Stitches documentation¶
Stitches is a task runner for GRASS GIS, an alternative to running BASH and
Python scripts with Grass’s --exec
option.
Features¶
- Session support: no need to start GRASS GIS before running any tasks.
- Caching: task state is tracked to skip tasks when possible to do so.
- Composability: tasks may be organised into pipelines and used as tasks.
- Pipelines may be called with custom variables and use Jinja2 in their definitions for more generic data processing.
- Custom tasks may be written as simple python functions.
Installation¶
Stitches works on Python 2.7 and Python 3.7 or later with GRASS GIS 7.4+. It is currently only tested on Linux (other platforms may follow).
Pip¶
$ pip install stitches-gis
Git¶
$ git@github.com:davebrent/stitches.git
$ cd stitches
$ python setup.py install
Quickstart¶
Once stitches is installed, the stitches
command should become available in
your $PATH
.
Create a simple pipeline file
Save this file as pipeline.toml
(or any name you like).
Then run the pipeline with stitches in verbose mode
$ stitches --verbose pipeline.toml
This should print the following to the console
[0]: Hello world
Completed
Please see the examples folder for more advanced uses of pipelines.
Usage¶
Stitches.
Usage:
stitches [--gisdbase=<path>] [--location=<name>] [--mapset=<name>]

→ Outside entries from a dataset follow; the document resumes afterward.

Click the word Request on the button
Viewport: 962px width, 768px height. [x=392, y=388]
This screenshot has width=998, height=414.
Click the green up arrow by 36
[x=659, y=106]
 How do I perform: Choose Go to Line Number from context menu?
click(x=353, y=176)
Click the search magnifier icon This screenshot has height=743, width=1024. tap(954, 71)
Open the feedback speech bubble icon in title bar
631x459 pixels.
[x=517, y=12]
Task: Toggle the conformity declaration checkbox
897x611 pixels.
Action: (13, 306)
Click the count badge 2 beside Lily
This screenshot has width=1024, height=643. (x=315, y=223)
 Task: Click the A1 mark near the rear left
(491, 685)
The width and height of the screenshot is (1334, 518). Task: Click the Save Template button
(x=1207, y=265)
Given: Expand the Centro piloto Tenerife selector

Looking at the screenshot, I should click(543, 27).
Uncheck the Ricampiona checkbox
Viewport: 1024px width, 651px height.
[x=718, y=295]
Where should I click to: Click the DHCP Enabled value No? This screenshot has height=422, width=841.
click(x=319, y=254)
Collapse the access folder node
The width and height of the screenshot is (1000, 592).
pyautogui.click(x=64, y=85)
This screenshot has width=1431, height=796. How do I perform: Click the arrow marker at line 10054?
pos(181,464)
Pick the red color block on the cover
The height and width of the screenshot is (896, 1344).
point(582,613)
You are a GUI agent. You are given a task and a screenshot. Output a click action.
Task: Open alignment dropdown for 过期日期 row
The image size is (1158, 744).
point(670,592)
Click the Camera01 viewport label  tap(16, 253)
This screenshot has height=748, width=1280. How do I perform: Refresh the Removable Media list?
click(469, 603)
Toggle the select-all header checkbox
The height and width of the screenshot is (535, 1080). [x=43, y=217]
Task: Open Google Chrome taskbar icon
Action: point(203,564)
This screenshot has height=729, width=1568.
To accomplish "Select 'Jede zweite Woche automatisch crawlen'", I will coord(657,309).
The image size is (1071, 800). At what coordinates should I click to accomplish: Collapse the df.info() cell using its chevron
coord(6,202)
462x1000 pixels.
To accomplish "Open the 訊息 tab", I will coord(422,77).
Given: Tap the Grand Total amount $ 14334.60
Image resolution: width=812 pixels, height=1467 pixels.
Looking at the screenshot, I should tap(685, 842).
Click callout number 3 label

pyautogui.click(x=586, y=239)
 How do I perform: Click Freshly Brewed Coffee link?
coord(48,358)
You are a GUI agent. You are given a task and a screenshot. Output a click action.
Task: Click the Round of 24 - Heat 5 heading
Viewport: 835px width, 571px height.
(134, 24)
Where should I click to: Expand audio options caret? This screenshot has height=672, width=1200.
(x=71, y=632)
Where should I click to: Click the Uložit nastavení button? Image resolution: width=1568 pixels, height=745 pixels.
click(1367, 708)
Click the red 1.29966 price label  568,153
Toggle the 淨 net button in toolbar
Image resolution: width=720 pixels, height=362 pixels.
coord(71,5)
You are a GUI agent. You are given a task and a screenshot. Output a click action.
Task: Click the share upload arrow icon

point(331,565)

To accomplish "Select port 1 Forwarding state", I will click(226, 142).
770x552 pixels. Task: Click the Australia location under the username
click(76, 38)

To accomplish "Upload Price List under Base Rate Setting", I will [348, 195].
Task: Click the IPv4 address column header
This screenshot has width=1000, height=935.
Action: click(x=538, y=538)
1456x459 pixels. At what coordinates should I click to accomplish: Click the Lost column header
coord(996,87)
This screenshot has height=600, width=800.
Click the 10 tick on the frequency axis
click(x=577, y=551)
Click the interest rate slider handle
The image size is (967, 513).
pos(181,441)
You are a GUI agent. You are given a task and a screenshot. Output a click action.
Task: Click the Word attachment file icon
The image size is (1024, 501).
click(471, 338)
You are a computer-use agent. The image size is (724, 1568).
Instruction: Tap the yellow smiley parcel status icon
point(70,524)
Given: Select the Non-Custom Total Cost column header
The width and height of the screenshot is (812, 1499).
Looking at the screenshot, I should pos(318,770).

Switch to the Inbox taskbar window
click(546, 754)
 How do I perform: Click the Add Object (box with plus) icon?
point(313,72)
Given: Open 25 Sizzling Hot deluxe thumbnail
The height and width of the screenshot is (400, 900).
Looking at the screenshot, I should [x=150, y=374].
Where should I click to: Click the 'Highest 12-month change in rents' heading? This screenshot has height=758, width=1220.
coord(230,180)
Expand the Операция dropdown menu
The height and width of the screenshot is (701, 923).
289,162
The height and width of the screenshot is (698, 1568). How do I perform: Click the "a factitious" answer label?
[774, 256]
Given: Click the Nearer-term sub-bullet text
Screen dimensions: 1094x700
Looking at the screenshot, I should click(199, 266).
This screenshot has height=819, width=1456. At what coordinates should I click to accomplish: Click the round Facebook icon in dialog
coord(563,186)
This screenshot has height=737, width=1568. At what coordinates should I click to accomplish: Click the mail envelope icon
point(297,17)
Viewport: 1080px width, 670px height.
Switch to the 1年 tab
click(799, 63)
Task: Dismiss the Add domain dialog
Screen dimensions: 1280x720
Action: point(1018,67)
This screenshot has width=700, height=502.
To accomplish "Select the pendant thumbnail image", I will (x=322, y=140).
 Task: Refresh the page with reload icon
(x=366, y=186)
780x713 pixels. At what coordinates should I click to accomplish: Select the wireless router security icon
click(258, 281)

[[--skip=<task>]... [--force] | --only=<task>]
[--log=<path>] [--verbose] [--nocolor]
[--vars=<vars>] <pipeline>
Options:
-h --help Show this screen.
-v --verbose Show more output.
--log=<path> Task log output path.
--nocolor Disable colorized output.
--gisdbase=<path> Initial GRASS GIS database directory.
--location=<name> Initial GRASS location.
--mapset=<name> Initial GRASS Mapset.
--skip=<task> Comma-separated list of tasks to skip.
--only=<task> Run a single task.
--force Force all tasks to run.
--vars=<vars> Initial pipeline variables.
Run a pipeline with custom variables
$ stitches --vars="foo='hello' bar='world'" pipeline.toml
Skip the 2nd and 4th tasks in a pipeline
$ stitches --skip=1,3 pipeline.toml
Concepts¶
Pipeline¶
A pipeline is a Jinja2 template file, that renders a TOML file, containing a list of Task definitions, to be executed sequentially.
Although there is no hard restriction, it is expected that a pipeline be run multiple times (such as during development) so it is suggested that they be indempotent with respect to its inputs and outputs.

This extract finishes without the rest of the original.